そして、スプーンを持たせて丼ぶりを彼の目の前に置く。
捕虜グレイムソンはゆっくりと丼ぶりの蓋を開くと──
「こいつは……」
「あぁ、ブレシア帝国でも食える機会は少ないだろう? なにせ超高級料理だからな」
「こりゃ……うまい! うまいぞ!!! これを無能者が作ったのか!? しかも連合の!?」
彼は ひと口”ソレ”を食べるなりに、顔を輝かせてガツガツと食べ始める。
やはり料理は偉大だ。人の心までも癒やすからな。
まぁ、ブレシア帝国とビローシス連合国。お互いにもっと共感できるような食文化があればよかったんだけどね……。
「これって……やはりあれか?」
ついに来た、この質問。
俺は泣きそうな顔で歯を食いしばりながら、答えた。
『そう、【カエルの卵とイモムシの煮込みソースのあんかけ丼】と【ミミズのスープシチュー】 だ』
催してくる吐き気と頭痛に耐えながら目を細める。
たしか、これを食堂でアイリスが注文したことがあった。
それを食べようとしていたもんだから、俺は殺されるのを覚悟であいつの昼飯をゴミ箱に捨ててやった。

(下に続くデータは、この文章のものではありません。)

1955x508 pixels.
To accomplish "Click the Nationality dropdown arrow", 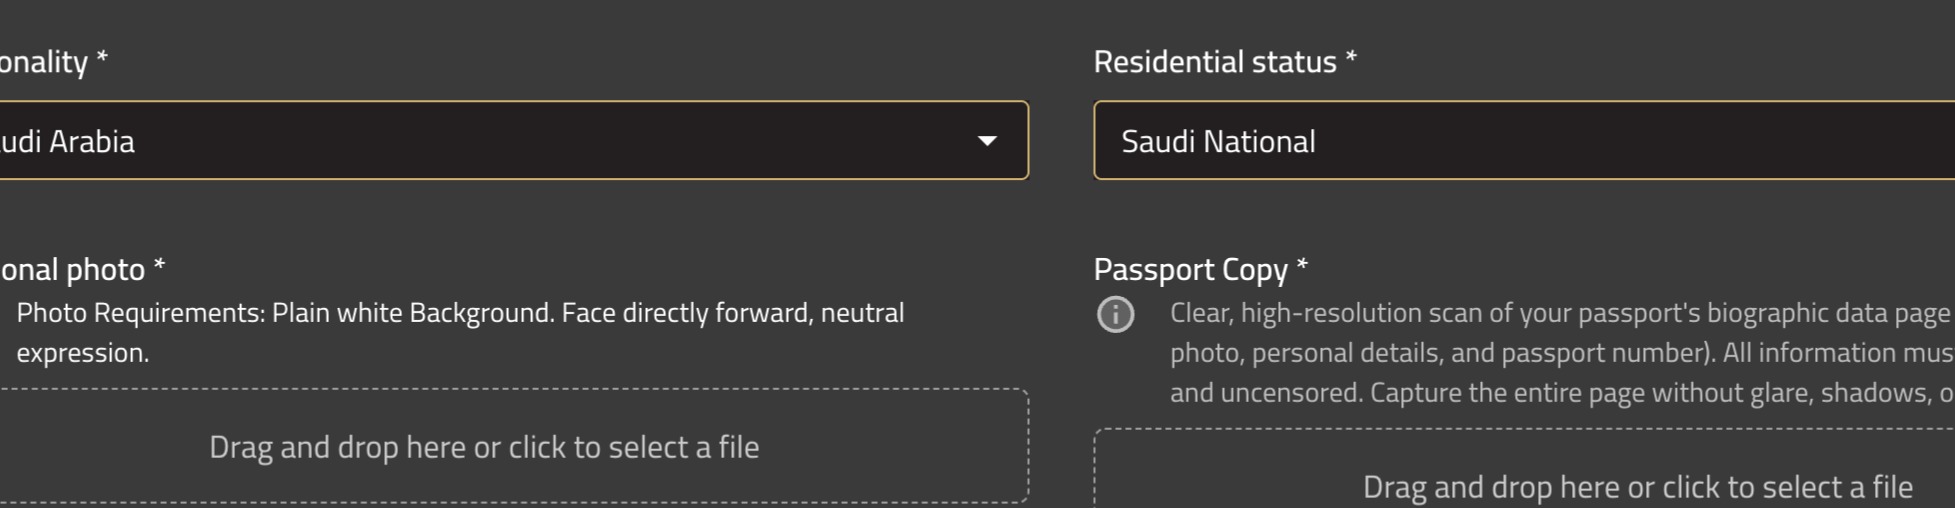I will point(987,141).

他人の食文化に文句をいうつもりはないけど、仮にも容姿可憐な少女が カエルの卵 や 高級(?)イモムシ やらを口に頬張る姿は死んでも見たくなかったのだ。
「おふくろぉ……うぅ……」
しばらく、彼は汚物……じゃなくて高級料理を食べていたわけだが。
突然、おふくろの味でも思い出したのか。涙しながらに飯を食いだす。
「なんだ、似てんのか?」
「あぁ、似てるぞ……」
心のなかでは(たぶん連合軍の奴ら、できるだけマズくしようと頑張りまくって作った料理だぞソレ)とは思いながらも、人間の『おふくろの味』とはこんなにも悲しいものなのかとクズっぽいことを考えていた。

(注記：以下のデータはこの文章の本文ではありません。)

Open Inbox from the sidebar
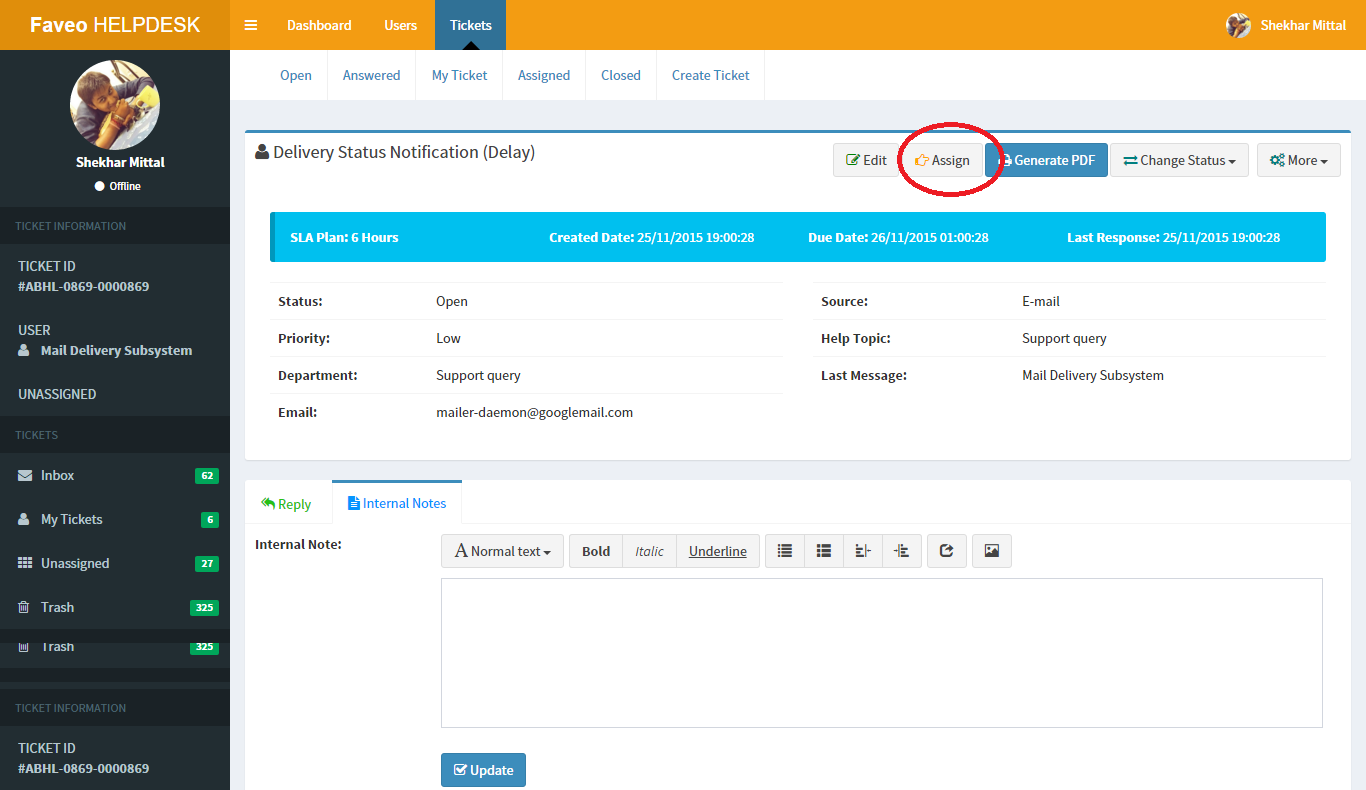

「こんなに美味いものどうやって……このイモムシこそは高級品ではないだろうけど、かなりコリコリしているな。一般的な食材で高級品の味を再現して──」
「やめろ!!! テメェ、食レポしてんじゃねぇぞ! 嫌がらせかクソが!!!」
「な、なぜ!?」
「とりあえず、お前が知っている帝国軍の作戦について聞かせてもらおうか……」
この後、彼が機嫌をすっかり良くしたのは言うまでもない。
おかげでかなりの情報を引き出せたが……。
俺が捕虜たちに、ブレシア料理の大ファンだと誤解されることにもなった。
また、「新しく来た管理官レイン・サイフラに逆らうと、カエルの卵を食わされる」といった噂が広まり、B棟の監視官は自然と俺の命令に忠実に従うようになった。

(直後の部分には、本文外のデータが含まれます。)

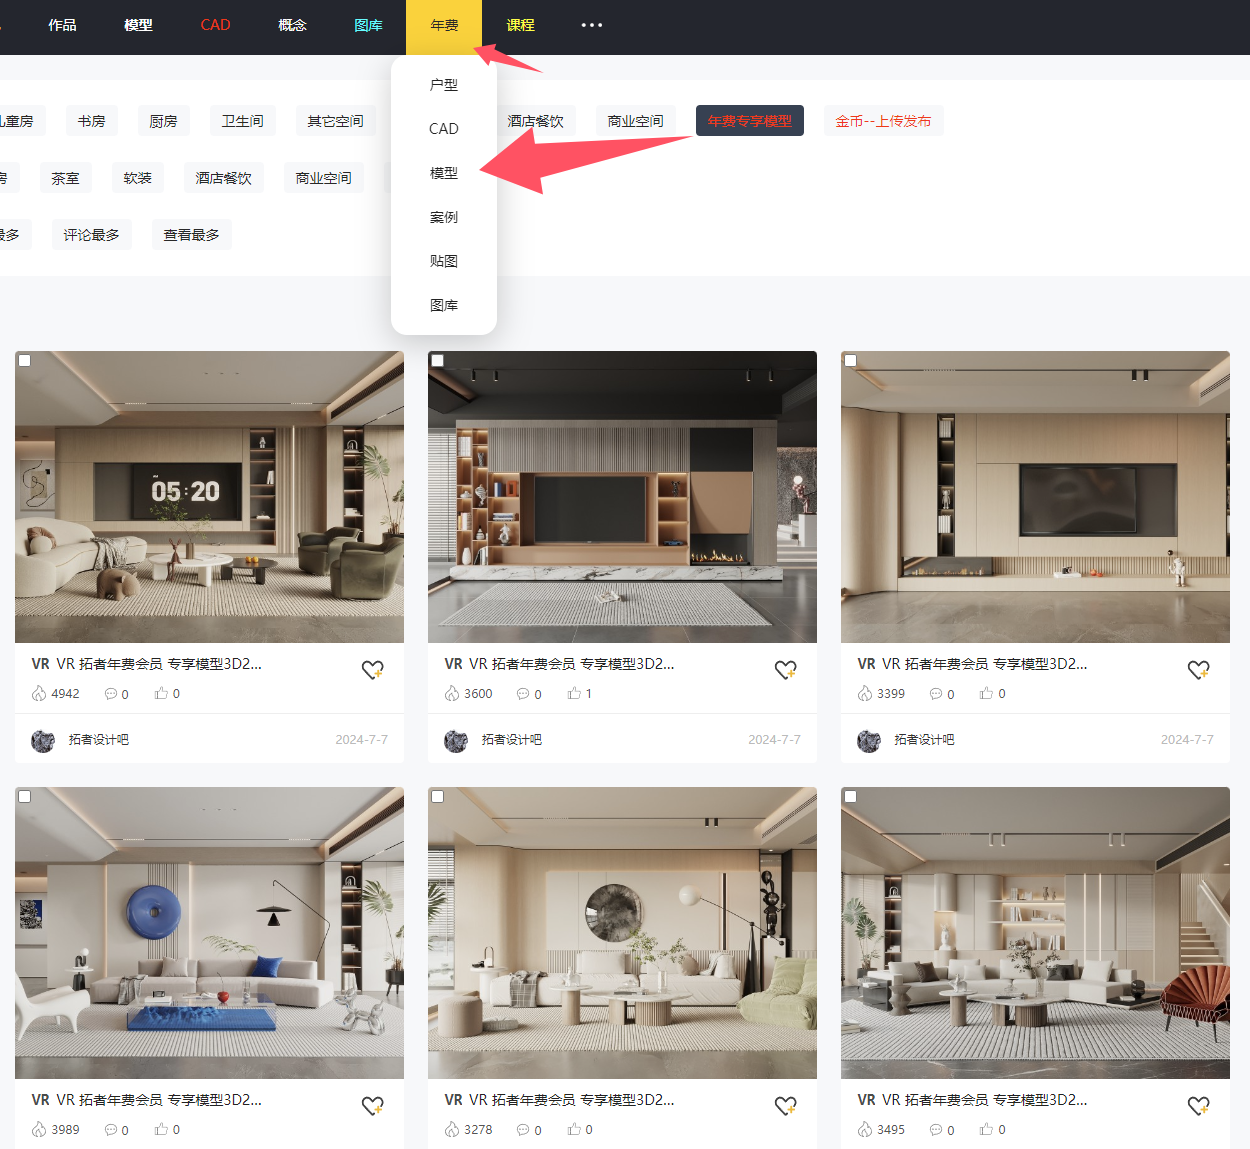This screenshot has height=1149, width=1250.
Task: Click thumbs-up icon on the 3399-views card
Action: point(986,693)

「俺見たんっすよ。管理官が捕虜にカエルの卵やらミミズやら食わせて……それで『うまいだろ?』だなんて聞いて……。しかも捕虜は泣きながら『おふくろ』って叫んでいて……」
こんな誤解された会話がよく耳に入る。
まるで施設全体が俺の恐怖政治に支配されたかのような状態だった。
……が、結果的に良しとしようか。